### WHAT YOU WILL DO
Find the string "arrow" in the data, and copy out each line that has it.

Collected data:

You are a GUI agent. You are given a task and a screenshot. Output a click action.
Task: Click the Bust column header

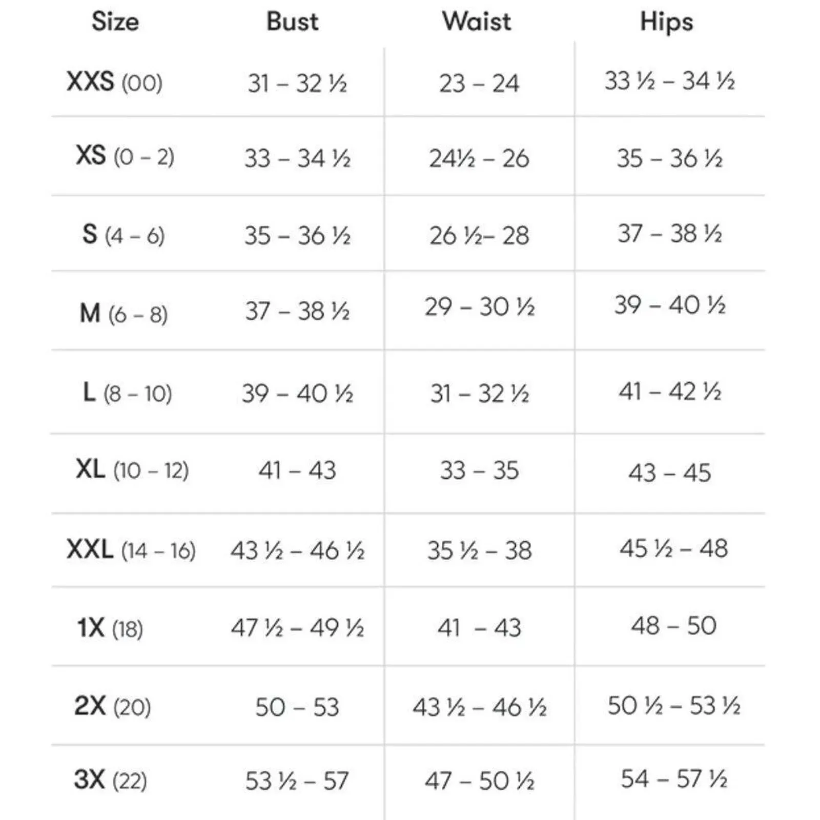tap(292, 22)
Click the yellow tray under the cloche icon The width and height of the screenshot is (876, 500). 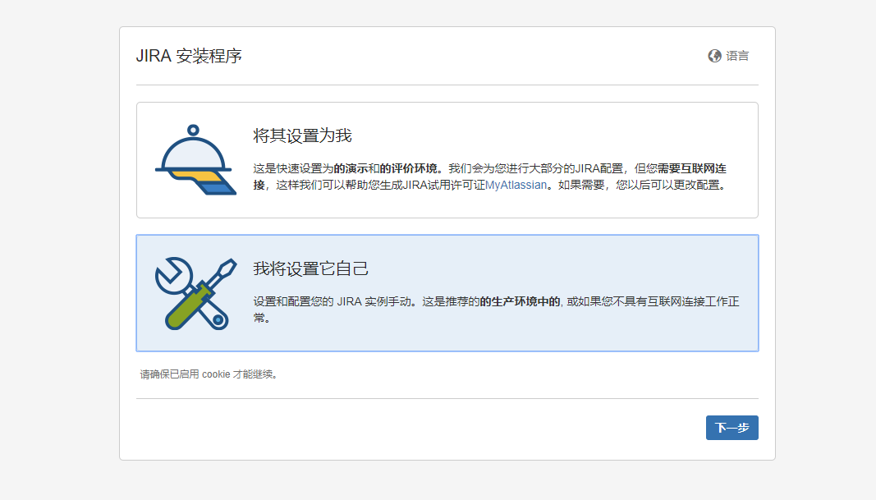[197, 175]
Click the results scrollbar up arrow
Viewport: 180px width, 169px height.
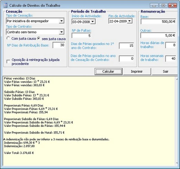[177, 79]
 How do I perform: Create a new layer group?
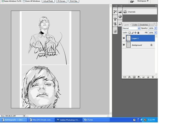143,77
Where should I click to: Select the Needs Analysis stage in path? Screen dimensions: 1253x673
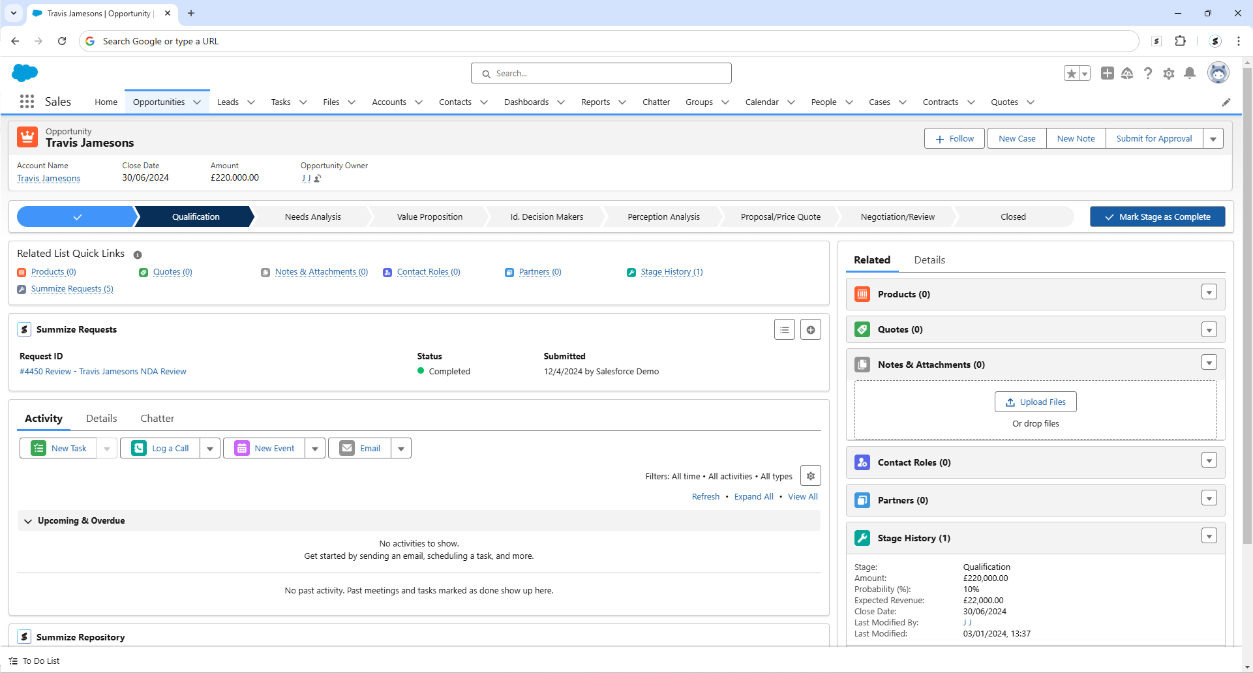(312, 217)
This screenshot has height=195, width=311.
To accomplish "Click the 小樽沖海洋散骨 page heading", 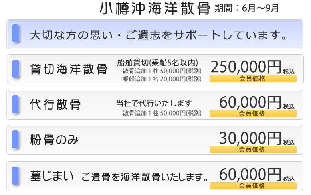I will [x=155, y=8].
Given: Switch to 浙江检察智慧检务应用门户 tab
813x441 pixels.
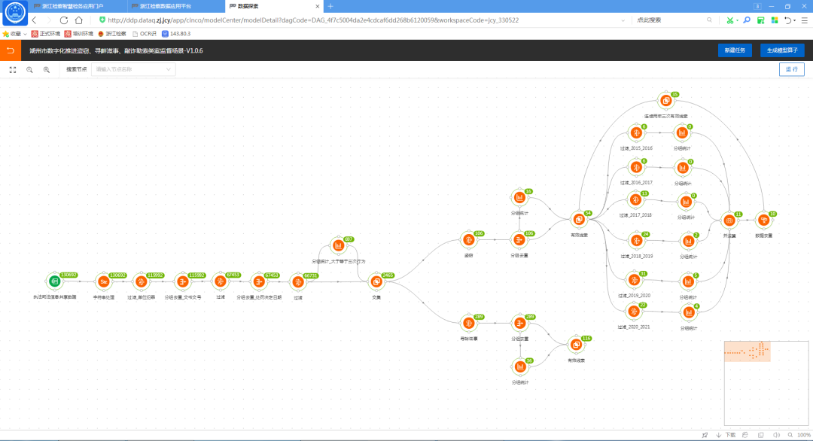Looking at the screenshot, I should coord(73,6).
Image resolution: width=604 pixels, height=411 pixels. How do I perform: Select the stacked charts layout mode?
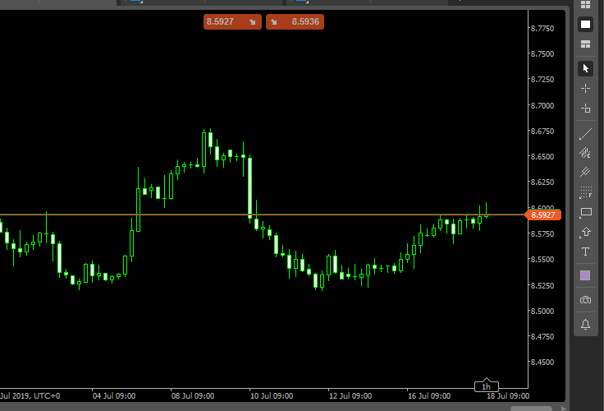pyautogui.click(x=585, y=44)
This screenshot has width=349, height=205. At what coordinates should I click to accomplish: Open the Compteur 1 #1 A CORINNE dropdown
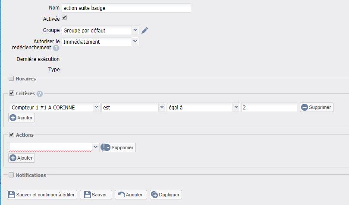[96, 107]
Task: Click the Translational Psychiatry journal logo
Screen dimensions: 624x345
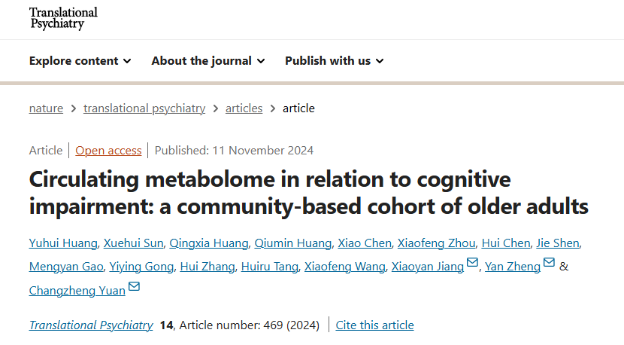Action: pyautogui.click(x=63, y=19)
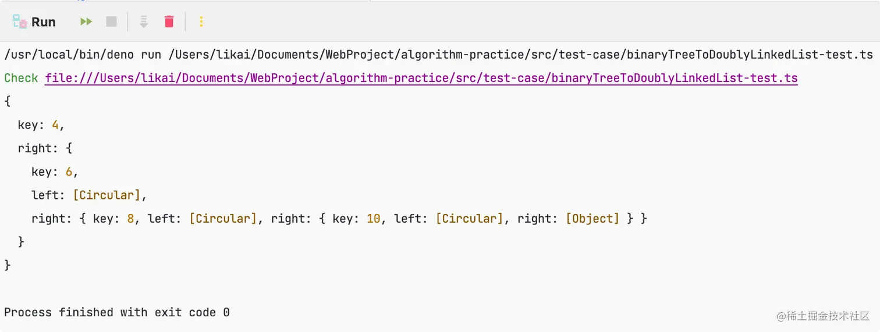880x332 pixels.
Task: Click the Run panel debug-computer icon
Action: [x=19, y=22]
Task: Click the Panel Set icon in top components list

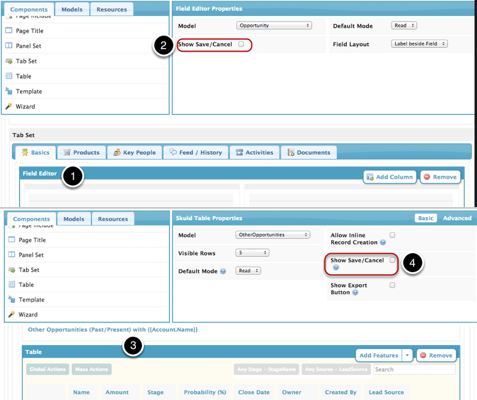Action: pos(9,46)
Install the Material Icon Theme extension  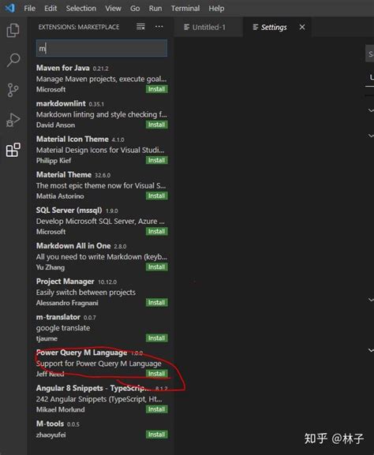coord(156,160)
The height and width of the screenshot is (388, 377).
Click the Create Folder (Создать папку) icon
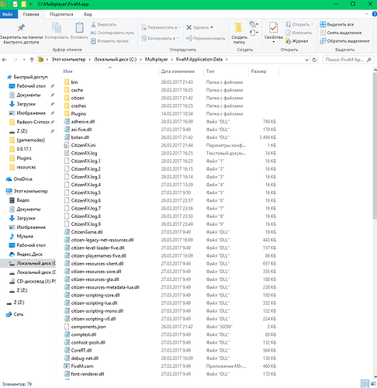239,28

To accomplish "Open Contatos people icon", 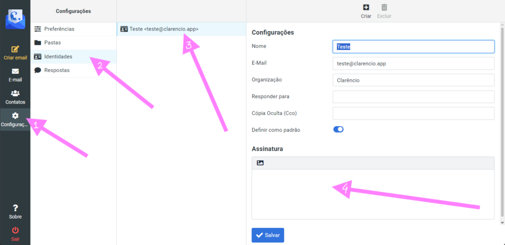I will point(15,93).
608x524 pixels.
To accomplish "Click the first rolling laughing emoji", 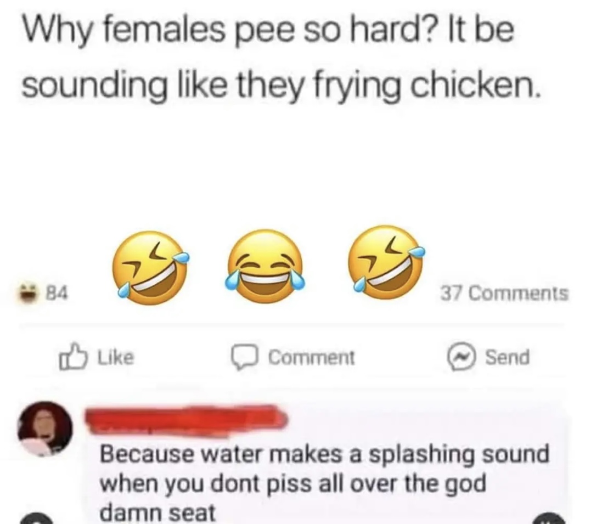I will [150, 268].
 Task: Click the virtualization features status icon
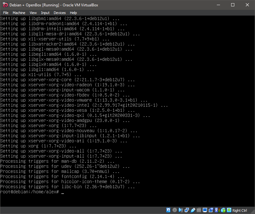pyautogui.click(x=217, y=210)
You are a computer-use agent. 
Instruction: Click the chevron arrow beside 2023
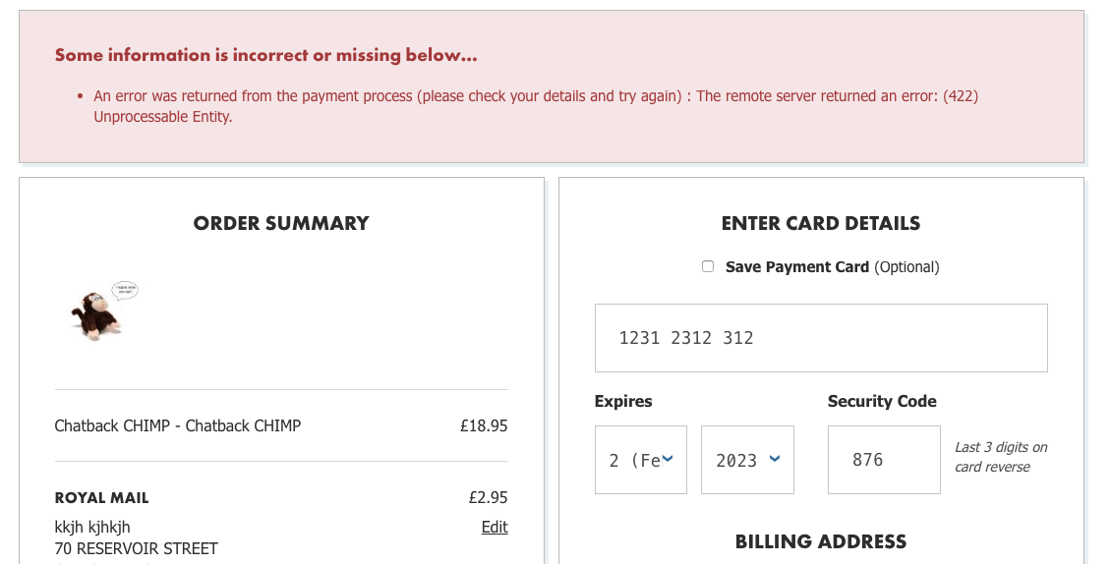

### OUTPUT FOR THIS EXERCISE
Click the results scrollbar up arrow
Instruction: Click the chevron arrow beside 2023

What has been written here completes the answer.